La caractéristique principale de ce musée est d’avoir été fondé par une passionnée, fille d’un couple qui avait eu sa grandeur dans les années que Nastia (diminutif d’Anastasia) appelle « les années du dégel », dans les années 70-80.

On peut se demander pourquoi ce nom « intégral » ? Il faut pour cela entrer dans l’histoire familiale de sa fondatrice. Le père d’Anastasia, Herman Beznosov, a en effet été le responsable d’un club ayant pour nom « sous intégral », et qui avait accueilli une partie des artistes contestataires de l’époque, à commencer par le plus connu en France Vladimir Vissotsky. Et c’est avec le fond légué par son père, objets et archives, que Nastia Blizniouk a commencé son projet de musée. Elle a donc repris ce nom, « intégral », qui deviendra une façon de désigner tout l’univers dans lequel vivaient ces habitants d’Akadem, une cité de paix et de liberté dans une Russie normative et poursuivant impitoyablement ses opposants.

La mère d’Anastasia, Svetlana, fait aussi partie des souvenirs que la directrice du Musée intégral porte en elle. Originaire d’Ukraine, elle avait rejoint la cité académique comme beaucoup d’autres étudiants, après avoir passé leur diplôme et recueilli les meilleures notes. Car les étudiants d’Akadem étaient ainsi sélectionnés dans tout l’URSS. Pourtant, d’avoir été l’une des 46 signataires de la lettre de défense des dissidents a gelé l’évolution prometteuse de sa carrière en commençant par l’exclure de l’Université. Il n’empêche qu’elle a été un professeur adulé de ses étudiants pendant plusieurs générations. Aujourd’hui, Svetlana Rojnova est lauréate du prix d’État, éditrice de la série de volumes « Folklore des peuples de Sibérie et d’Extrême-Orient » et compilatrice d’une épopée folklorique yakoute, ce qui est une preuve de son ouverture d’esprit.

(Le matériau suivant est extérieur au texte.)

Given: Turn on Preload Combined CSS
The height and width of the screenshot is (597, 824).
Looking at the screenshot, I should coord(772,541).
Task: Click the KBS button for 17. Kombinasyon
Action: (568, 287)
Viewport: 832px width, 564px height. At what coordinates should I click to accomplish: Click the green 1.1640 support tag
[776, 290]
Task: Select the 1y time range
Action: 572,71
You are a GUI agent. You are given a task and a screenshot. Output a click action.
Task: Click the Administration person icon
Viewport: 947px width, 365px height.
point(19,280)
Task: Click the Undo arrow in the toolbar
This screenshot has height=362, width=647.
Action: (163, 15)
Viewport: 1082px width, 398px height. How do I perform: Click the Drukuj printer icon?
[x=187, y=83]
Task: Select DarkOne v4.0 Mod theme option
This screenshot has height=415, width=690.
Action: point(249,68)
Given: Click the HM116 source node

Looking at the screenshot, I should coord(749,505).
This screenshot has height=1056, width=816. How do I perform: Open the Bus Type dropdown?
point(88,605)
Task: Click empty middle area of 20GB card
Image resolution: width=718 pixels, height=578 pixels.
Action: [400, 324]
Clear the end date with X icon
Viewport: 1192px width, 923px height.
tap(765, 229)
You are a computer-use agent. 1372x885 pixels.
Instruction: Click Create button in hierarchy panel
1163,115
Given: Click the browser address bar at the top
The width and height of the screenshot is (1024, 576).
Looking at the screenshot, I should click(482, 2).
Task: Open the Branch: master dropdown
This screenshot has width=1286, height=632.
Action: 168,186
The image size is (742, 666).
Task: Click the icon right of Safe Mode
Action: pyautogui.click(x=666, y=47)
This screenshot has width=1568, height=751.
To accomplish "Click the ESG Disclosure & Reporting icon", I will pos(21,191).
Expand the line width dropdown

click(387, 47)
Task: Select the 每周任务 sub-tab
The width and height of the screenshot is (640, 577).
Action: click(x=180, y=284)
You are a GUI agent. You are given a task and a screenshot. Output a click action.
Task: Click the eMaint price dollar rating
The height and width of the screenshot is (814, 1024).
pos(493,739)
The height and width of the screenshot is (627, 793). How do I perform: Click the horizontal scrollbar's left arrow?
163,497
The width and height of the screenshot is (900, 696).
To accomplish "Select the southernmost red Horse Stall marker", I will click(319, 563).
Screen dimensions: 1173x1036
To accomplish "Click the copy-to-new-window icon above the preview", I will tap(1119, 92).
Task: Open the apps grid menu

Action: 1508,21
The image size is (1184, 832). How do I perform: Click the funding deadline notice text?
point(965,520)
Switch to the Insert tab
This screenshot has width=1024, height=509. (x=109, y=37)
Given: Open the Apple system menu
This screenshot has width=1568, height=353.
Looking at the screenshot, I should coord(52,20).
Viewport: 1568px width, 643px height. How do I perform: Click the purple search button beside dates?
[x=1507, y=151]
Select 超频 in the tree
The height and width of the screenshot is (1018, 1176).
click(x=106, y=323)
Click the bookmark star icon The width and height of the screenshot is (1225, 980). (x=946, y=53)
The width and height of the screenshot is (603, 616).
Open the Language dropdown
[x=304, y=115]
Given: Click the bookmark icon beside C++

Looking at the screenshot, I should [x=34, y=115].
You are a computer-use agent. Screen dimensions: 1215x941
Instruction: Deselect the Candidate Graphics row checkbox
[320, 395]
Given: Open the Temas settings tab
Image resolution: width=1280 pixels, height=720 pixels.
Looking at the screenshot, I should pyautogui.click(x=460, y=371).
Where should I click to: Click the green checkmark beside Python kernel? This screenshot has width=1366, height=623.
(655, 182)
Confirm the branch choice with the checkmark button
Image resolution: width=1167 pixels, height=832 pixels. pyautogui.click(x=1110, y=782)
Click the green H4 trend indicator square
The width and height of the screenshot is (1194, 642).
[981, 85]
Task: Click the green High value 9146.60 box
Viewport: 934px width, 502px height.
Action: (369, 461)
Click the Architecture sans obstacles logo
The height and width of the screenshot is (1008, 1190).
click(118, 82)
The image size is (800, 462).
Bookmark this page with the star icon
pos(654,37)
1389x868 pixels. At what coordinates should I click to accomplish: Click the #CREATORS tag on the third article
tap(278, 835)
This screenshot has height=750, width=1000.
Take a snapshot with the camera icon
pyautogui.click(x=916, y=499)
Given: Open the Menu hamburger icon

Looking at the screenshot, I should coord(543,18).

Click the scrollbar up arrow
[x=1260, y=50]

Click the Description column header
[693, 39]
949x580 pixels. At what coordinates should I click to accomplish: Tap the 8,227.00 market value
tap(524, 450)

Voilà d’où Anastasia a puisé les motivations de sauvegarder un monde, héritière de deux activistes des années du dégel, et conservant dans son appartement musée des objets au charme incomparable. Anastasia sera là pour vous accueillir, et, tout en vous servant un thé dans de la porcelaine des années soixante, elle vous parlera de cet Akadem d’exception qu’elle garde en tête, et qui ne manquera pas de vous passionner !

La France à Akademgorodok

Akademgorodok a reçu en 1966 le premier homme d’état du monde occidental. Qui ? Le président Charles de Gaulle. En effet, suite aux accords de coopération signés avec l’URSS, Charles de Gaulle est invité à Novossibirsk et visitera les instituts d’Akademgorodok, et notamment l’institut de l’énergie nucléaire qui était à l’époque un des secteurs de la science les plus stratégiques.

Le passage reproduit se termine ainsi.